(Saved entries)
/---

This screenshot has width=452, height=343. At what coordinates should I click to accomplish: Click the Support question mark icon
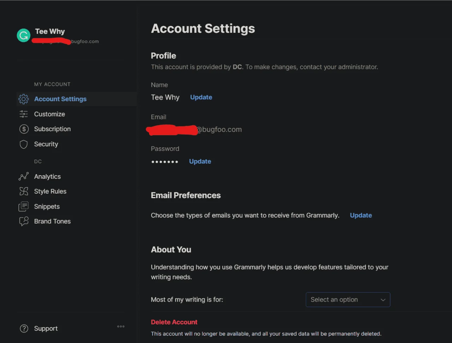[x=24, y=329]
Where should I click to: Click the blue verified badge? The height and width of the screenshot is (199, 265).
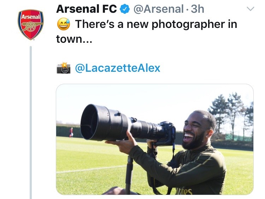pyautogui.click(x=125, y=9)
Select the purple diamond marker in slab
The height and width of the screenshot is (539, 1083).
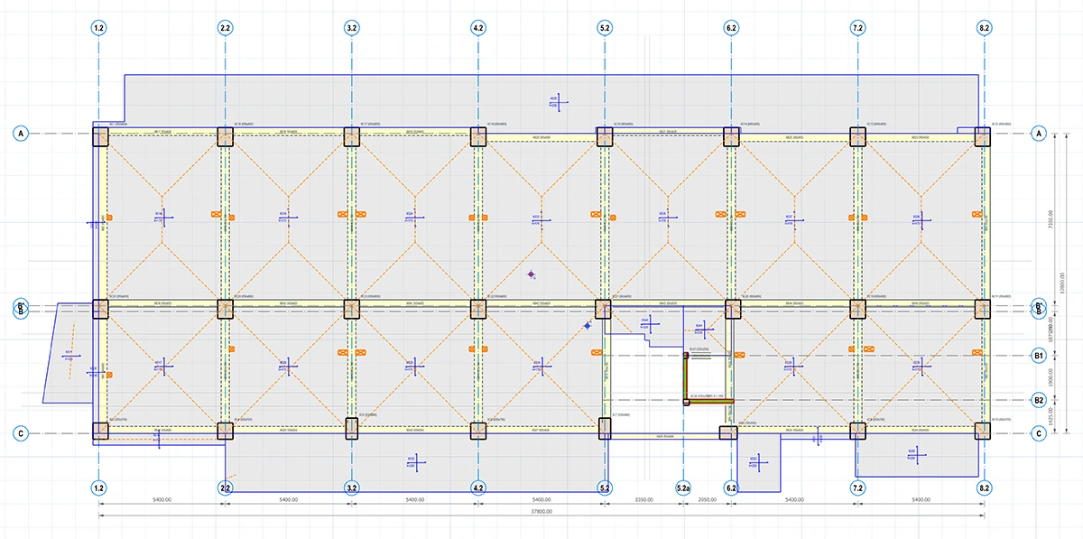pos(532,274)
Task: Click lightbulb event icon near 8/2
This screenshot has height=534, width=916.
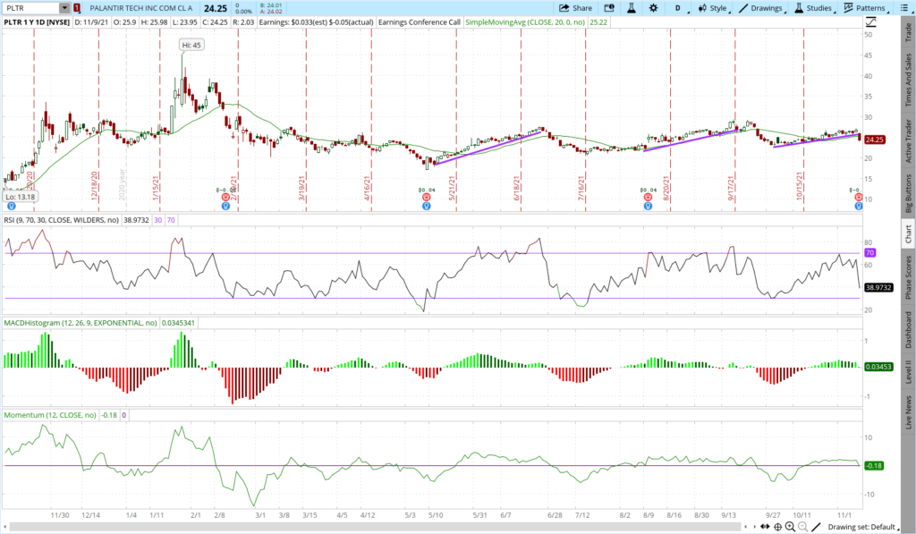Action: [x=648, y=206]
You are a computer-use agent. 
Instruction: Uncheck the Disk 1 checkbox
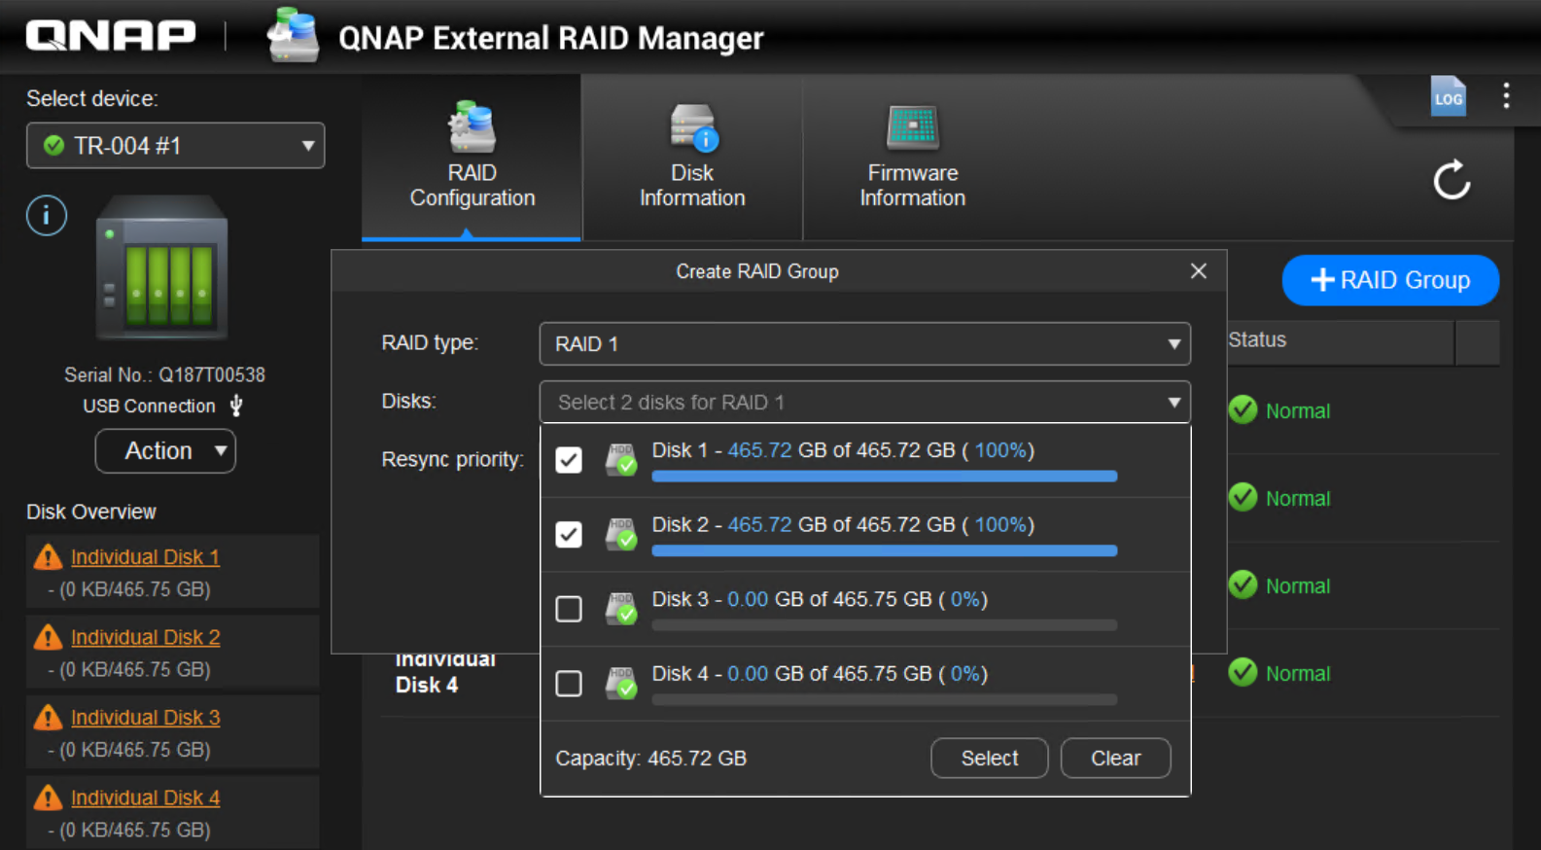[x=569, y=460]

\---
/---

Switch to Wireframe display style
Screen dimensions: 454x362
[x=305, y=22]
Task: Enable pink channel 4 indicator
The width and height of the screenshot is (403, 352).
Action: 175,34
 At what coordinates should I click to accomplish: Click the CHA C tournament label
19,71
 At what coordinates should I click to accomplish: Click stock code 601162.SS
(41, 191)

\---

* **Exercise directions**:
Determine the number of lines in the preceding data that contain the word "Task". Reply with that number only.

* **Solved problem**:
2